"They were already laid out when we left Alexandria," said Thyone.

"And they have grown marvellously, as if creative Nature had doubled her powers in their behalf," Hermon added eagerly. "But man has also wrought amazing miracles here. Industrious hands reared an actual mountain. A winding path leads to the top, and when you stand upon the summit and look northward you at first feel like the sailor who steps on shore and hears the people speak a language which is new to him. It seems like a jumble of meaningless sounds until he learns, not only to understand the words, but also to distinguish the sentences. Temples and palaces, statues and columns appear everywhere in motley confusion. Each one, if you separate it from the whole and give it a careful examination, is worthy of inspection, nay, of admiration. Here are light, graceful creations of Hellenic, yonder heavy, sombre ones of Egyptian art, and in the background the exquisite azure of the eternal sea, which the marvellous structure of the heptastadium unites to the land; while on the island of Pharos the lighthouse of Sostratus towers aloft almost to the sky, and with a flood of light points out the way to mariners who approach the great harbour at night. Countless vessels are also at anchor in the Eunostus. The riches of the whole earth flow into both havens. And the life and movement there and in the inland harbour on Lake Mareotis, where the Nile boats land! From early until late, what a busy throng, what an abundance of wares--and how many of the most valuable goods are made in our own city! for whatever useful, fine, and costly articles industrial art produces are manufactured here. The roof has not yet been put on many a factory in which busy workers are already making beautiful things. Here the weaver's shuttle flies, yonder gold is spun around slender threads of sheep guts, elsewhere costly materials are embroidered by women's nimble fingers with the prepared gold thread. There glass is blown, or weapons and iron utensils are forged. Finely polished knives split the pith of the papyrus, and long rows of workmen and workwomen gum the strips together. No hand, no head is permitted to rest. In the Museum the brains of the great thinkers and investigators are toiling. Here, too, reality asserts its rights. The time for chimeras and wretched polemics is over. Now it is observing, fathoming, turning to account, nothing more!"
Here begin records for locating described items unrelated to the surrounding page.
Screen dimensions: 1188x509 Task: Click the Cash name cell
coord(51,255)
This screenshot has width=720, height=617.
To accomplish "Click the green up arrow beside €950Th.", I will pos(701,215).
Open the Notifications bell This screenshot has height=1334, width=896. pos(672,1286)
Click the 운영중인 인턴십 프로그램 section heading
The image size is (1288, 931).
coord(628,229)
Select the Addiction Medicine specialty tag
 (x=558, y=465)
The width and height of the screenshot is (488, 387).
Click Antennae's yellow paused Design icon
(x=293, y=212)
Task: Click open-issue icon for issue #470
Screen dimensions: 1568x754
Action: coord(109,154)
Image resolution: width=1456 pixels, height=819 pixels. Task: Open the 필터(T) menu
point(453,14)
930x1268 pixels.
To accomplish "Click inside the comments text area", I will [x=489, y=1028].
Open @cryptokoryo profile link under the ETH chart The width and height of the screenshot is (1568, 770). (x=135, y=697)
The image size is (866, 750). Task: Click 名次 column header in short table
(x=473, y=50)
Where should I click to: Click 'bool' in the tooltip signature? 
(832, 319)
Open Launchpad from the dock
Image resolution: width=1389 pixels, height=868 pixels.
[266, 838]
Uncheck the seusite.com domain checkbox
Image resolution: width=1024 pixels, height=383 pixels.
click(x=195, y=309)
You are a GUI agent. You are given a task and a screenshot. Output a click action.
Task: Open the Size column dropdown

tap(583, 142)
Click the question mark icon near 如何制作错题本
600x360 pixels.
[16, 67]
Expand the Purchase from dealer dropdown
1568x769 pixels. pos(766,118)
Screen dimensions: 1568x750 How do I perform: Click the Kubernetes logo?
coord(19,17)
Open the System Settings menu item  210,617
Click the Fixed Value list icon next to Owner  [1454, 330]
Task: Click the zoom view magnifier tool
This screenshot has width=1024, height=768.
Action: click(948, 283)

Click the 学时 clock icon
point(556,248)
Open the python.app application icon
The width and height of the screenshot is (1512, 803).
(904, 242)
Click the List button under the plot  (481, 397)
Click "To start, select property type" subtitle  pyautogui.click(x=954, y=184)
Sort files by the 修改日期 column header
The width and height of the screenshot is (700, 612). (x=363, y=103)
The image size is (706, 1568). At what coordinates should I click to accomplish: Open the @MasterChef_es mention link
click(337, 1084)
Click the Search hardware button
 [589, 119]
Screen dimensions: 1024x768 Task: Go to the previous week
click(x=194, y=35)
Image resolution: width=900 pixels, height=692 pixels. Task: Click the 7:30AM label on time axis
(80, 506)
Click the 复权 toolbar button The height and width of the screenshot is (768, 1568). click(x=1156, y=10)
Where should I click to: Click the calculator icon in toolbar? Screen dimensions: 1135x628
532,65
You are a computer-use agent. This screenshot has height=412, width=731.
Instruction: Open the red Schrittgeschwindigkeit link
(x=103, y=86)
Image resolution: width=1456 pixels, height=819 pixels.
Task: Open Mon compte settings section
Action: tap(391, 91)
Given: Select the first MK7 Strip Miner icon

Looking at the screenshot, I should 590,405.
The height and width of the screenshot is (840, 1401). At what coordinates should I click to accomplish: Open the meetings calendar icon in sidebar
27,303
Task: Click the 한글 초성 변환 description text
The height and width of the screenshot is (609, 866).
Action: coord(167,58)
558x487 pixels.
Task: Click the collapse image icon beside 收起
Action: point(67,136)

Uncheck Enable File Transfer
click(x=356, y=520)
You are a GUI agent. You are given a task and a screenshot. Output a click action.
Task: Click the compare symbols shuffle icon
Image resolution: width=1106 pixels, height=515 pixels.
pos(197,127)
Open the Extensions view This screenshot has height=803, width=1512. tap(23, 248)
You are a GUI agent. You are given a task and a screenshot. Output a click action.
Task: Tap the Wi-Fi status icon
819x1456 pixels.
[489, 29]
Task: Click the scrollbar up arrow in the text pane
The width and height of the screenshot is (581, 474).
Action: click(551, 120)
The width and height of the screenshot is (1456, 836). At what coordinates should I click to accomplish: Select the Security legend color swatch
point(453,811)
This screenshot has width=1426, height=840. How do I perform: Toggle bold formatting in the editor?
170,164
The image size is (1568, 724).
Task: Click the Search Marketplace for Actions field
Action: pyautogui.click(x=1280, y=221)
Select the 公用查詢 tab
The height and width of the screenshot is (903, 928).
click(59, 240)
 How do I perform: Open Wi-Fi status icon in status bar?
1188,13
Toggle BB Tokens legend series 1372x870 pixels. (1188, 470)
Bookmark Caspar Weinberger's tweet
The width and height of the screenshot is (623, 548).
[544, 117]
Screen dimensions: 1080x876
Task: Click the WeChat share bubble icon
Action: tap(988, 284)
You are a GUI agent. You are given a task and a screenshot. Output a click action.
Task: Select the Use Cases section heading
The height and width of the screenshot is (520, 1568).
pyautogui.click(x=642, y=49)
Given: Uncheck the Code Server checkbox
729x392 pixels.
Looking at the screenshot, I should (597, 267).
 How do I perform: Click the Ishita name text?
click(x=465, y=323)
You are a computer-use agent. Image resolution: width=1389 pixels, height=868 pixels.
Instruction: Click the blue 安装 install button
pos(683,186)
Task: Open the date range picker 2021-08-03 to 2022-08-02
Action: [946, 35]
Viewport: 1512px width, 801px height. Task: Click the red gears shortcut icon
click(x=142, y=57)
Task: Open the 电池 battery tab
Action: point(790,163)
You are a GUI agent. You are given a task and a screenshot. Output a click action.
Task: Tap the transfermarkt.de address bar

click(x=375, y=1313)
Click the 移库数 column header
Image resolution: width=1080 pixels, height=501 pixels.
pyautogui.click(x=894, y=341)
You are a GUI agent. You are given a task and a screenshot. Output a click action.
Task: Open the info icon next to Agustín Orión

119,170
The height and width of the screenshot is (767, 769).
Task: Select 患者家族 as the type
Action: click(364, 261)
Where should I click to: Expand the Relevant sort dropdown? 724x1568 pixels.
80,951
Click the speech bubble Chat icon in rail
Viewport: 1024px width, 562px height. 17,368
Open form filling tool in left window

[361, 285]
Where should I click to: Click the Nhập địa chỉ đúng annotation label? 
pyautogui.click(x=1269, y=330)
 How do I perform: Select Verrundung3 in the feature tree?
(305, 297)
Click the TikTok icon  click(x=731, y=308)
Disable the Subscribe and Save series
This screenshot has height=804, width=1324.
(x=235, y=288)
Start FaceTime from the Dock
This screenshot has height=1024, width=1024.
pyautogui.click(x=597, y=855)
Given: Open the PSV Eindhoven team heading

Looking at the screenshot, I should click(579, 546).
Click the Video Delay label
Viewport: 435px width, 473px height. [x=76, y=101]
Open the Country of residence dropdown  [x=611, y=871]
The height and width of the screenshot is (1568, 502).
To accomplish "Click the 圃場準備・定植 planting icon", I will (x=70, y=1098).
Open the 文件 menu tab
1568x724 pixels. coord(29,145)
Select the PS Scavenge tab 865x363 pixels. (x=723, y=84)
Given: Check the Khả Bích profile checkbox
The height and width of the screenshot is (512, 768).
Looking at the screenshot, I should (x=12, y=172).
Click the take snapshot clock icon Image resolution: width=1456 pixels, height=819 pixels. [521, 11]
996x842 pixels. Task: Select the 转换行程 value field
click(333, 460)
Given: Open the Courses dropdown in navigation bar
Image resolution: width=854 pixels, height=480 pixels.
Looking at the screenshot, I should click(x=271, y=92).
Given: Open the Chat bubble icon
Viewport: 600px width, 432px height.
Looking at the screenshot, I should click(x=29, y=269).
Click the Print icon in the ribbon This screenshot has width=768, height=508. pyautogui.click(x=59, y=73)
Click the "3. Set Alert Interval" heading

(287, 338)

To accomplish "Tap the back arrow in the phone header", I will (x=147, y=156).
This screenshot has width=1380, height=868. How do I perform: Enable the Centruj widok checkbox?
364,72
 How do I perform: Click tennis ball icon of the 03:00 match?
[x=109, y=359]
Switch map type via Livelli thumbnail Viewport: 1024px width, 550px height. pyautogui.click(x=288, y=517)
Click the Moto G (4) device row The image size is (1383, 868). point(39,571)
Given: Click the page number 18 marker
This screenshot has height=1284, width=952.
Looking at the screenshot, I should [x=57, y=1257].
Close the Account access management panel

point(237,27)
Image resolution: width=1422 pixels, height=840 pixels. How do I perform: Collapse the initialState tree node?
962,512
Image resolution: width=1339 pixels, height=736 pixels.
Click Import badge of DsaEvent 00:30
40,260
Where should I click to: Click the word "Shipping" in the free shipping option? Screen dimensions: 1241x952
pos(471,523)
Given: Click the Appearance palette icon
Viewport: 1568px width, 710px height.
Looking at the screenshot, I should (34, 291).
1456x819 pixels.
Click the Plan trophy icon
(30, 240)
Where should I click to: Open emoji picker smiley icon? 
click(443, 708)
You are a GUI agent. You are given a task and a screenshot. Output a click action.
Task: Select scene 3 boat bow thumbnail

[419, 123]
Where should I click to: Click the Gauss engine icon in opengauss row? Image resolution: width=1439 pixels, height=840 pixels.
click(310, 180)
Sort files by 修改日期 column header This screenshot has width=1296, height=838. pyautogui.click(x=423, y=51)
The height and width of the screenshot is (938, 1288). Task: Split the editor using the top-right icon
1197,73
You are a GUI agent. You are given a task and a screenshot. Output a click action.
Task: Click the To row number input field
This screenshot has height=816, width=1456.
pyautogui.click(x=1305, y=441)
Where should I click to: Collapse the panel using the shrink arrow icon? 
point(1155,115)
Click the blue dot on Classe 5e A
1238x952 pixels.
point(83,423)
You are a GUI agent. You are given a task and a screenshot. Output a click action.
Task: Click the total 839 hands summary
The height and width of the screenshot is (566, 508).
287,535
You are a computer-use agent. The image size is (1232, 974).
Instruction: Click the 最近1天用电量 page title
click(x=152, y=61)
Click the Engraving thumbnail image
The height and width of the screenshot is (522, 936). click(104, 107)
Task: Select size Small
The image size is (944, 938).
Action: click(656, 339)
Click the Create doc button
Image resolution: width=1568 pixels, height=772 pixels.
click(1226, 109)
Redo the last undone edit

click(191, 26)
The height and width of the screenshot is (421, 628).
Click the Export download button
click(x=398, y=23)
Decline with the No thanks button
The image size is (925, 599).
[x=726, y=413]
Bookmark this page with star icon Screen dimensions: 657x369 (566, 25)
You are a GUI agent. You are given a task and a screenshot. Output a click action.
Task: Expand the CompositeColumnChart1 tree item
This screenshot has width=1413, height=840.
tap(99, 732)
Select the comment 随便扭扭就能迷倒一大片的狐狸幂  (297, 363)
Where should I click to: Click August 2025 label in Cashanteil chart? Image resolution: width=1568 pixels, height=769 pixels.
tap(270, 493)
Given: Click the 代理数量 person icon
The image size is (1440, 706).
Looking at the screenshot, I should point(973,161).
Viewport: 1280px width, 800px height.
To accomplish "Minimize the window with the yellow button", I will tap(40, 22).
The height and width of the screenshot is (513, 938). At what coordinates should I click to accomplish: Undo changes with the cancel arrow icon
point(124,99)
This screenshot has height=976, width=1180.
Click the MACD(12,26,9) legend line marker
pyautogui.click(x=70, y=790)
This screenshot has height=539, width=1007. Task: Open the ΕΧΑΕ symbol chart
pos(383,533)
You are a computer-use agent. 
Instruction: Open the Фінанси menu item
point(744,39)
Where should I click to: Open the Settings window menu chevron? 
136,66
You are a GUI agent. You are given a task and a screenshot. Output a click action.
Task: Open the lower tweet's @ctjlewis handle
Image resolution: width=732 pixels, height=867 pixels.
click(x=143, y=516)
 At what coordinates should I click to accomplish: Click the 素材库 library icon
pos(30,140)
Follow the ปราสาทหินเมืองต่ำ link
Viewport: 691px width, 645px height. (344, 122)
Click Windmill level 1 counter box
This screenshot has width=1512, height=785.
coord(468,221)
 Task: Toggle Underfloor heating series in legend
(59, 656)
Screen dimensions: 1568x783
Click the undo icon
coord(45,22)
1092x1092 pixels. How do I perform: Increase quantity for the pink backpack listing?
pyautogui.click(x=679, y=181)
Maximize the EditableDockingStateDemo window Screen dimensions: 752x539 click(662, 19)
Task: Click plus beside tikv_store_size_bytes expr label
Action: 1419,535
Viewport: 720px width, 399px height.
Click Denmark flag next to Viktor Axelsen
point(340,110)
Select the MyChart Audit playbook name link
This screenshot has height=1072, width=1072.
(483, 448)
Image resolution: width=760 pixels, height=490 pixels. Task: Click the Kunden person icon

"Gently, my young friend," Proclus interrupted the artist. "I know that you, too, sat at the feet of some of the philosophers in the Museum, and still uphold the teachings of Straton, which your fellow-pupil, King Ptolemy, outgrew long ago. Yet he, also, recognised in philosophy, first of all, the bond which unites the widely sundered acquisitions of the intellect, the vital breath which pervades them, the touchstone which proves each true or false. If the praise of Alexandria is to be sung, we must not forget the library to which the most precious treasures of knowledge of the East and West are flowing, and which feeds those who thirst for knowledge with the intellectual gains of former ages and other nations. Honour, too, to our King, and, that I may be just, to his illustrious wife; for wherever in the Grecian world a friend of the Muses appears, whether he is investigator, poet, architect, sculptor, artist, actor, or singer, he is drawn to Alexandria, and, that he may not be idle, work is provided. Palaces spring from the earth quickly enough."